4) Some argue that terrorism, while deplorable and tragic, isn’t really that dangerous in the scale of things, and that your risk of being killed or crippled from slipping while getting out of the bathtub (for example) is greater than your chance of being killed or crippled in a terrorist attack. This view is often coupled with the view that fear of terrorism is being stoked for political and/or bureaucratic reasons: for example, increased surveillance of citizens. There is great suspicion that the oil industry and the “military-industrial complex” are encouraging warfare for their own economic purposes.
5) Many are greatly concerned that Americans will blame *all* Muslims for terrorist actions, pointing out that this is no fairer than blaming *all* Christians for, say, actions taken by governments during WWI under cover of the Christian duty.
6) Related to the above, there is a considerable fear of the American public at large, which is viewed by many highly-educated people as a dangerous beast, ready to lynch innocent Muslims and left-leaning dissidents if given the least excuse or opportunity.
Shortly after 9/11, The Diplomad recalled something said by British statesman Edward Grey during WWI, and quoted by Churchill in 1941. Grey said that the United States is “like a gigantic boiler. Once the fire is lighted under it there is no limit to the power it can generate.”
Fear of the American people leads some to want to punch holes in the boiler before it can get up a dangerous (in their view) level of steam pressure.
7) Some of this is influenced by oikophobia…the aversion to the familiar, or “the repudiation of inheritance and home.” People who feel a dislike for the surroundings in which they grew up, and who have generalized that dislike toward American society in general, are likely to feel an attraction toward those who are defined as outsiders, especially exotic outsiders.

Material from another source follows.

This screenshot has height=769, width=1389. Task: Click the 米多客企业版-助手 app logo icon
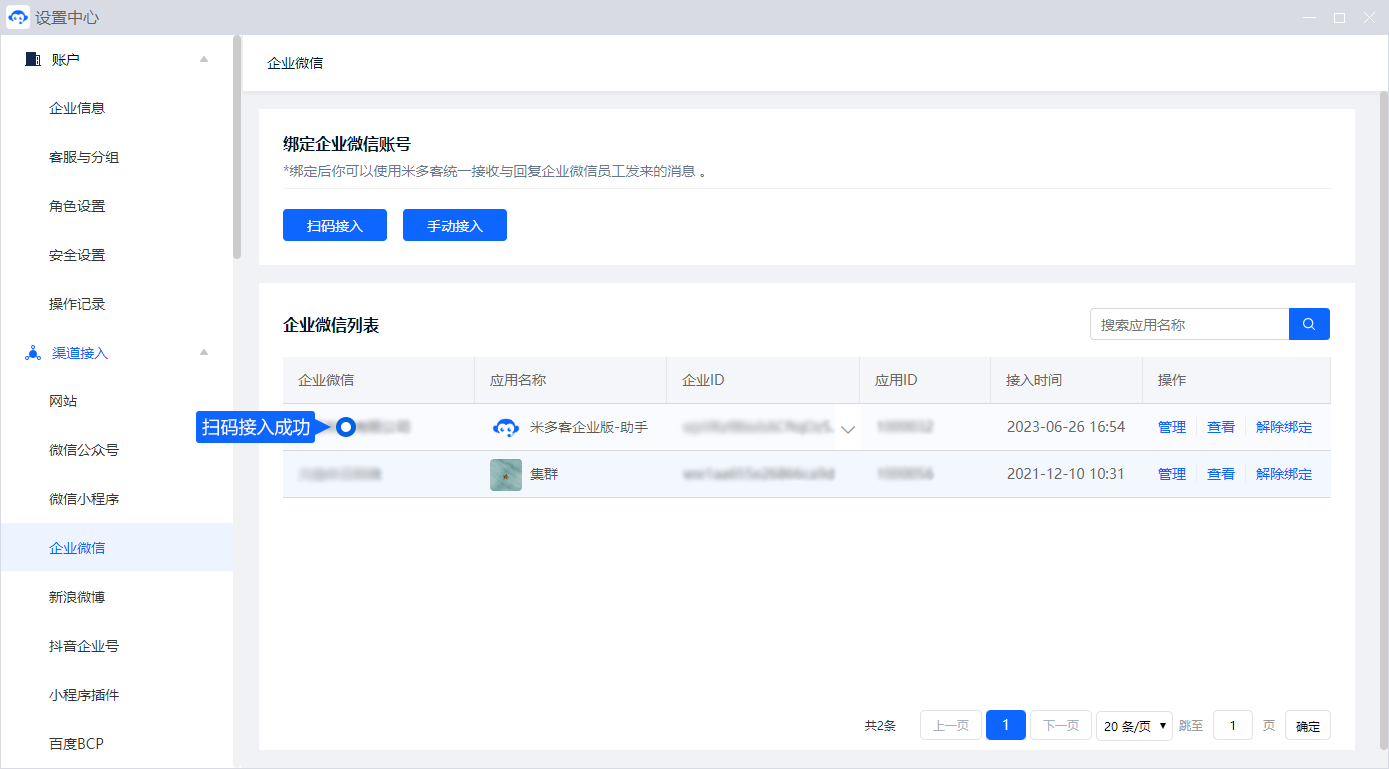tap(506, 428)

8) Regarding military threats in the Middle East and elsewhere, some argue that there is no way for the US to defend a country whose own citizens are unwilling to defend it…that “boots on the ground” is not enough, because the boots always leave, and what’s really needed is “butts on the ground,” people who have to stay there and are willing to fight…and, absent these, the only outcome of military action will be to get a lot of people killed. This view is generally coupled with some level of isolationist thinking: if horrible things are happening in X region, it’s tragic, but need not affect the US in a major way.
9) There is the belief that many of the things we could do to fight terrorism and ISIS-style military aggression will end up making things worse..that drone and bombing attacks “create more terrorists” among those whose friends and relatives have been killed, and attempts to forcefully exercise and demonstrate the right to free speech (as with Charlie Hebdo and Pam Geller’s cartoon contest) merely drive increased numbers of potentially-moderate Muslims into the radical camp.

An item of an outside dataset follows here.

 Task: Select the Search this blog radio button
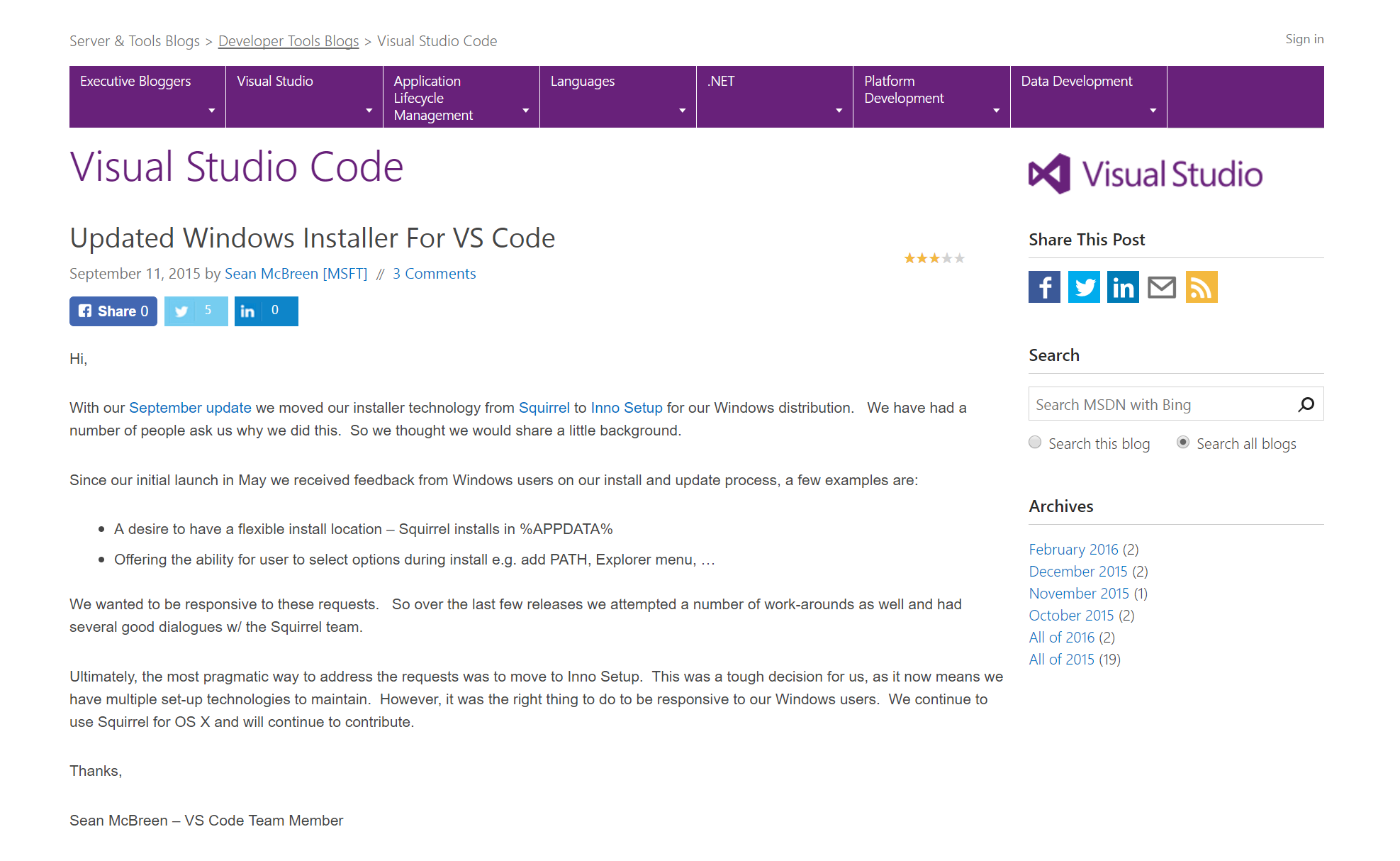click(x=1035, y=443)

10) Finally, there are some people who believe that America..and western civilization in general…are so degenerate and outright evil as to not be worth defending. I don’t think there are many people who would agree with this proposition at a conscious level, but a considerable number have probably been influenced by it subconsciously.
In the Koestler novel I mentioned above, the Communist Fedya is confronted by the protagonist Hydie, his former lover, who in addition to feeling sexually betrayed by him has now become aware of his activities with the Soviet Secret Police. She has brought a gun and intends to shoot him. Fedya says:
I am not handsome, but you have felt attracted to me because you know that we will win and are only at the beginning–and that you will lose because you are at the end…That is why I was not afraid of your little revolver, because you can’t have the courage to shoot. me. To kill, one must believe in something.